• Task prompt: How many insertions and deletions does the AArch64 patch header report?

start Quoted text

From 325a3083b5b24fd0635fb5a49566dd573afc55ef Mon Sep 17 00:00:00 2001
From: "chenglin.bi" <chenglin.bi@linaro.org>
Date: Mon, 31 Oct 2022 10:37:40 +0800
Subject: [PATCH] [AArch64] Adjust operand sequence for Add+Sub to combine more
 inline shift

((X >> C) - Y) + Z --> (Z - Y) + (X >> C)

Fix AArch part: #55714

Reviewed By: dmgreen

Differential Revision: https://reviews.llvm.org/D136158
---
 llvm/lib/Target/AArch64/AArch64ISelLowering.cpp | 43 ++++++++++++
 llvm/test/CodeGen/AArch64/addsub.ll             | 93 ++++++++++++++++++++++---
 2 files changed, 127 insertions(+), 9 deletions(-)

end Quoted text
start Stored records

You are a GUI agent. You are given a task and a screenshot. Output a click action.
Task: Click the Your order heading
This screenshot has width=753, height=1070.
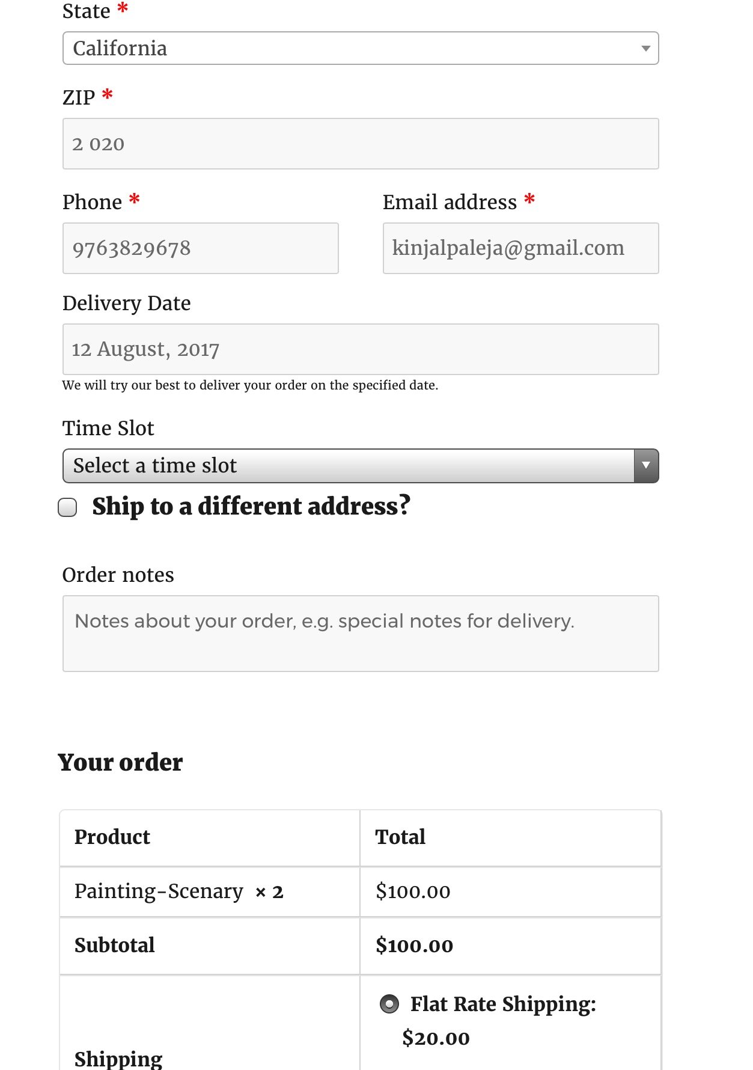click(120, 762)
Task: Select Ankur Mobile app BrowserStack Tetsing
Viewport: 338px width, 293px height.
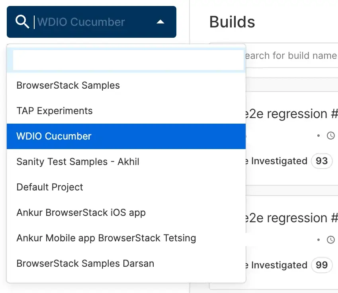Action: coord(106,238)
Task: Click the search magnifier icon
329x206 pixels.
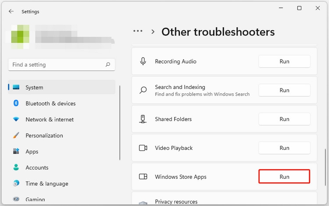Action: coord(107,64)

end Stored records

• Written solution: 127 insertions and 9 deletions.